During the 2008 Recession, the last concern on people’s minds were Christmas trees. So there was a glut of trees left and growers didn’t plant any new ones for three or four years.
Then after 2013, folks started buying trees again, but trees weren’t fully grown.
Now, 10 years later, there’s a shortage of the really big trees like 12-14 feet. Those customers have to downsize to a nine to 10 foot tree.
National Tree and Shrub general manager Richard Devine said shoppers who like five to six feet trees are having to buy a six to seven foot tree because growers are holding on to the smaller ones to get the bigger tree supply back up in several years.

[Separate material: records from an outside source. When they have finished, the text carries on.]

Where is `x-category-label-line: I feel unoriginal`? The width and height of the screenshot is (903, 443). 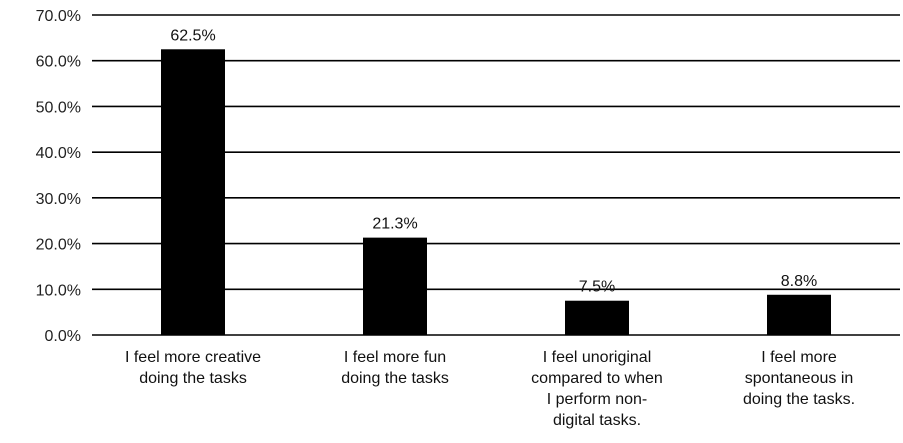 x-category-label-line: I feel unoriginal is located at coordinates (598, 358).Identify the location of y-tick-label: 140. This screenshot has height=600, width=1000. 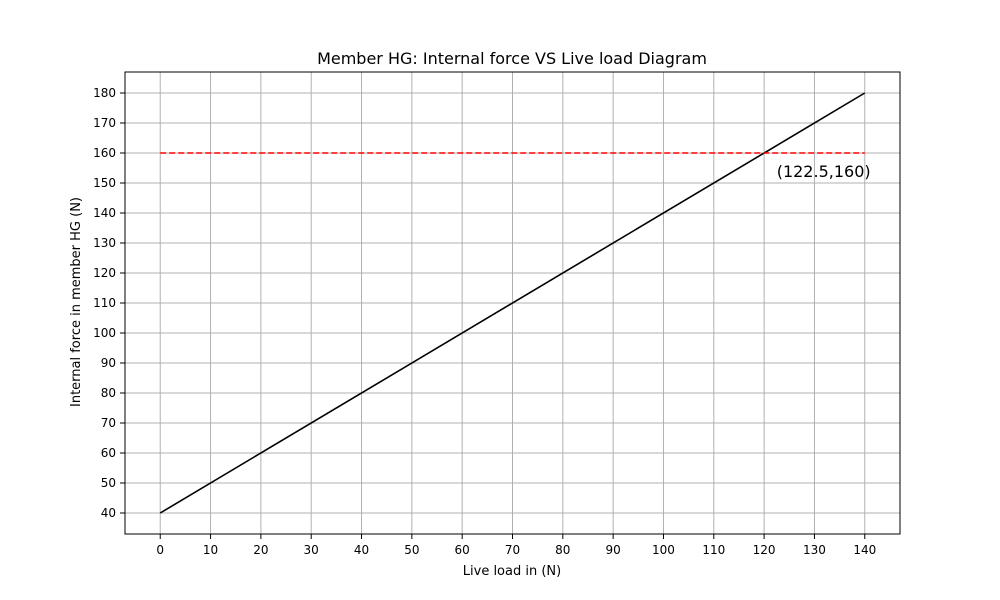
(104, 213).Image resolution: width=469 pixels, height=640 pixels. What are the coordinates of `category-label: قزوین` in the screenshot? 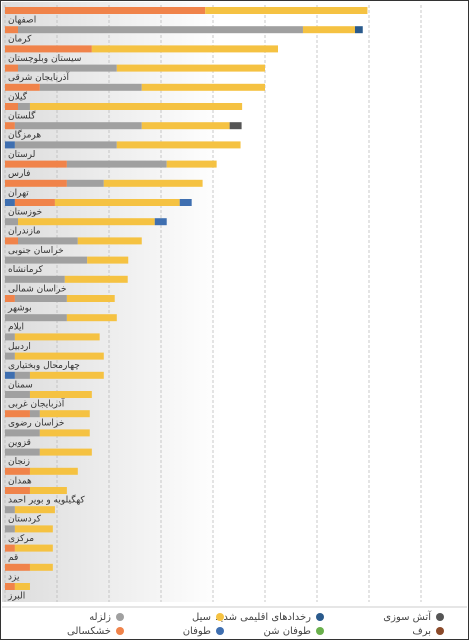 It's located at (20, 443).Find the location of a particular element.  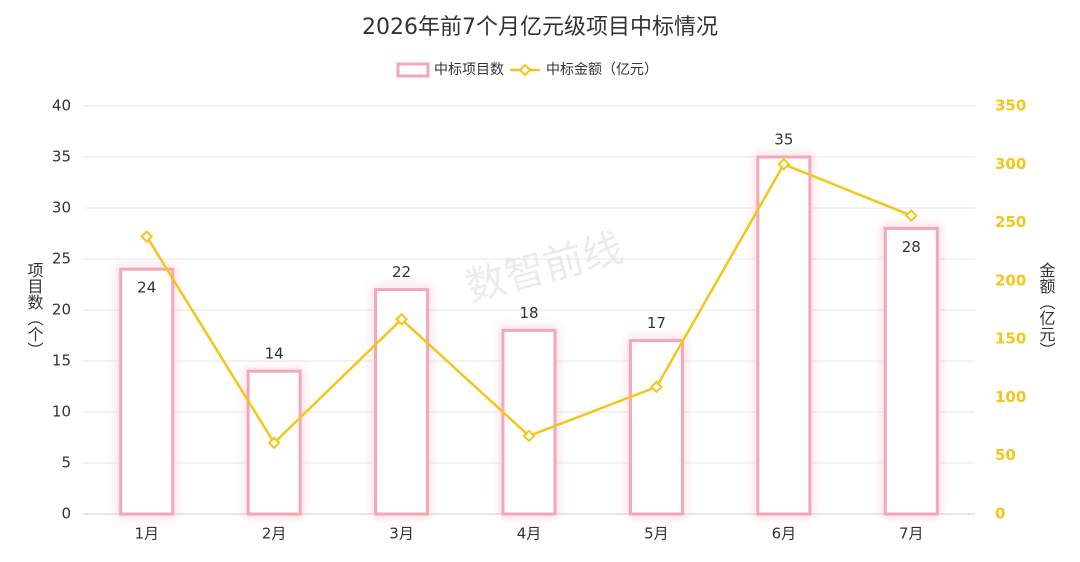

y-tick-label: 15 is located at coordinates (62, 361).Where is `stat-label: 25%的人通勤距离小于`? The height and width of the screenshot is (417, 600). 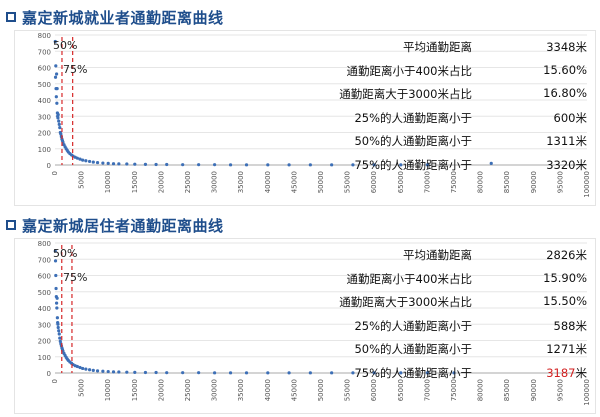
stat-label: 25%的人通勤距离小于 is located at coordinates (413, 118).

He said the supply of Christmas trees in Southeast Texas is “pretty bad”.
“Since we normally get three or four truckloads of trees, so far, we’ve only got two full truckloads. We’ve gotten about 1,000 trees. We were hoping to have about 1,500 trees,” said Devine.
He said for high-quality trees, the volume isn’t there.
And, when it comes to pricing, Devine said prices reflect the shortage.
“We’ve probably seen about a 10 percent increase across the board. I think that they’re probably about as high as they can get right now. I don’t think they can go up much more,” said Devine.
He added two more issues:
- Christmas tree farmer’s families don’t want to follow in the families footsteps, which is causing farms to shut down adding to the shortage issues.
- Amazon is delivering trees in boxes to people’s doorsteps, which is hurting the tree sellers.
He said growers estimate this shortage will continue through 2021.